La mia opinione sull’opportunità/necessità di istituire una Accademia di Belle Arti a Cagliari?
La mia risposta è immediata ed è un deciso si. 
Cagliari, che poi trainerebbe la Sardegna tutta, potrebbe diventare un centro di ricerca e produzione artistica.
Ma il problema vero sta nel meccanismo istituzionale e ministeriale dell’Accademia.
Stando le cose come oggi, vi ritrovereste a gestire l’ennesimo cimitero degli elefanti o ospedale degli incurabili.
Vanno ripensate tutte le Accademie e Cagliari potrebbe inventare una nuova situazione legata al territorio e alla antica arte dell’Isola.
Immagino un centro in diretto rapporto con le fabbriche e laboratori artigiani.

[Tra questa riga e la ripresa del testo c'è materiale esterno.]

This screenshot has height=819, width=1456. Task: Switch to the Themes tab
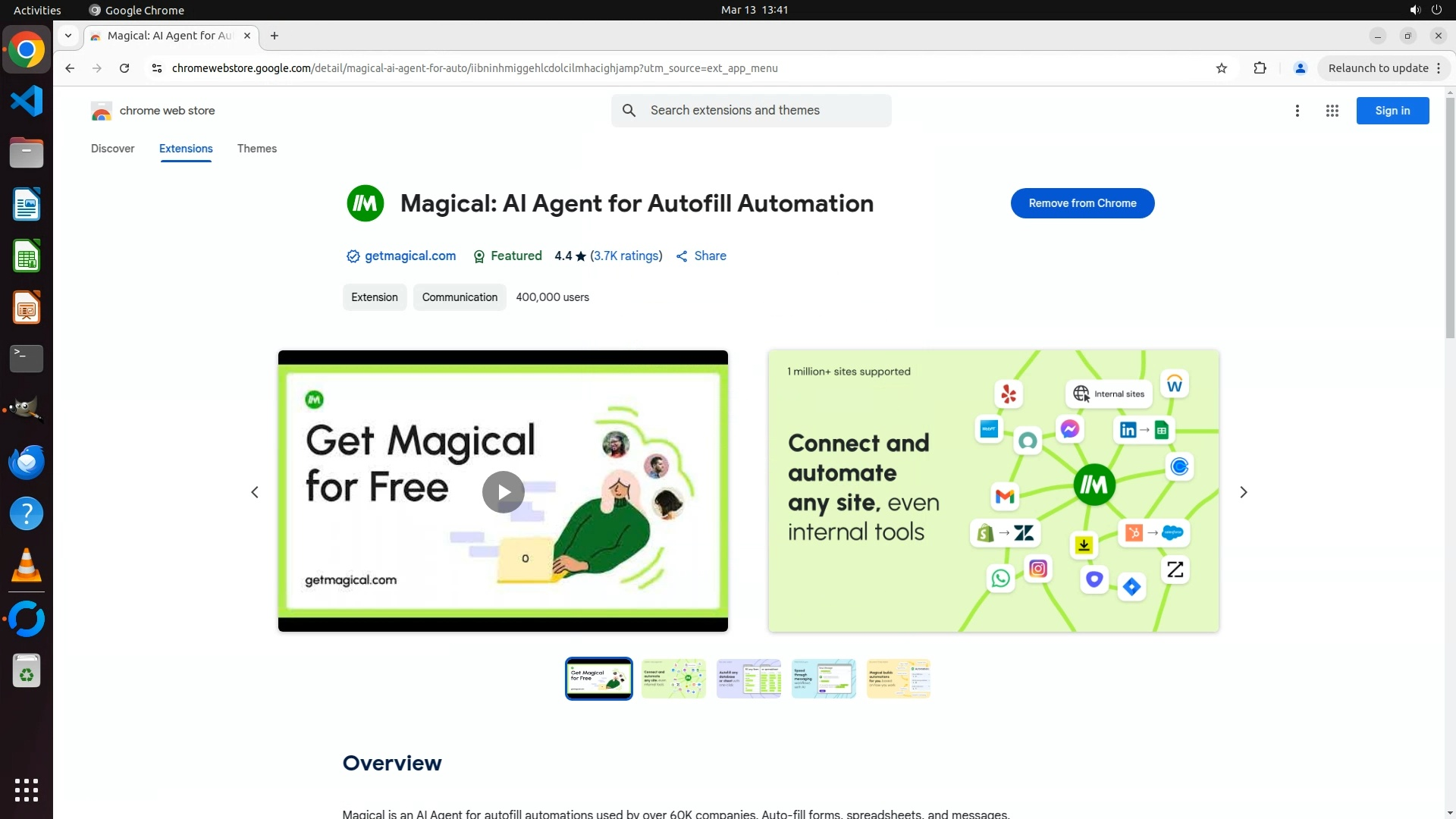[256, 149]
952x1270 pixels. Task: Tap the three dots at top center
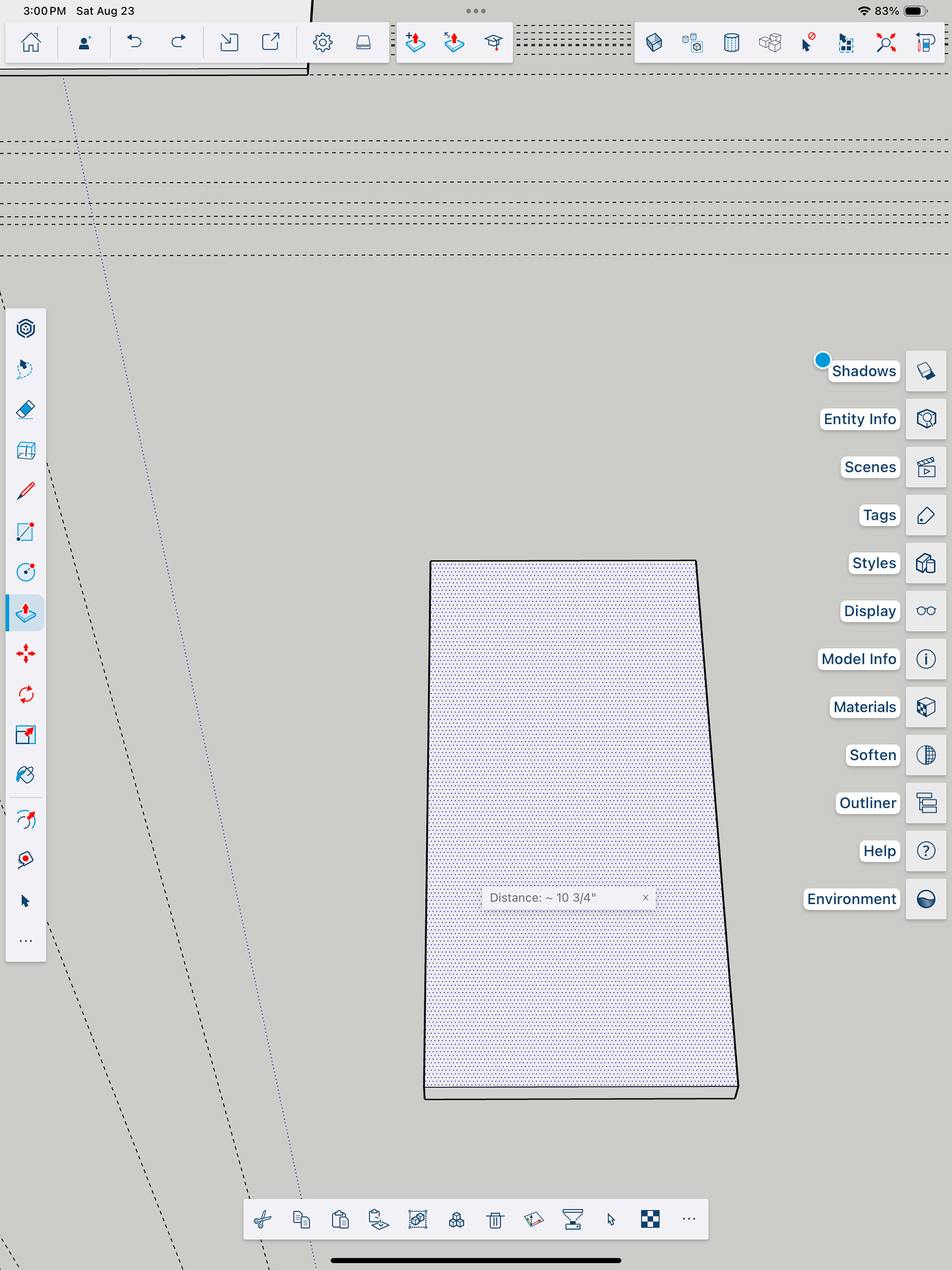pyautogui.click(x=476, y=11)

Riprendere in mano tutte le sapienza isolane dalla ceramica alla tessitura, reinventando oggetti che provochino stupore, manufatti d’arte vera e non le malinconie da stazione di servizio.
Un centro che potrebbe fornire materiale video per le televisioni.
Un laboratorio per intervenire sul paesaggio con il fare materiale dei ragazzi. C’è da lavorare sul restauro, sulla grafica editoriale (quasi ogni sardo ha un manoscritto nel cassetto) e poi altro ancora.
Se poi, da questa energia creativa, emergesse anche qualche artista, la cosa non sarebbe neanche male.
Una volta, a Cagliari, c’era anche un Museo di Arte Contemporanea … scomparso con le opere?
Mi ricordo di Nespolo, Gilardi ed altri.
Vi faccio i miei auguri per fare bene e presto
ciao, 
Tommaso Cascella

Tommaso Cascella nasce a Roma nel 1951 dalla pittrice Annamaria Cesarini Sforza e dallo scultore Pietro.

Attualmente vive e lavora tra Bomarzo e Roma.
La pittura e la scultura sono per lui linguaggi naturali, frutto di un’eredità plurigenerazionale.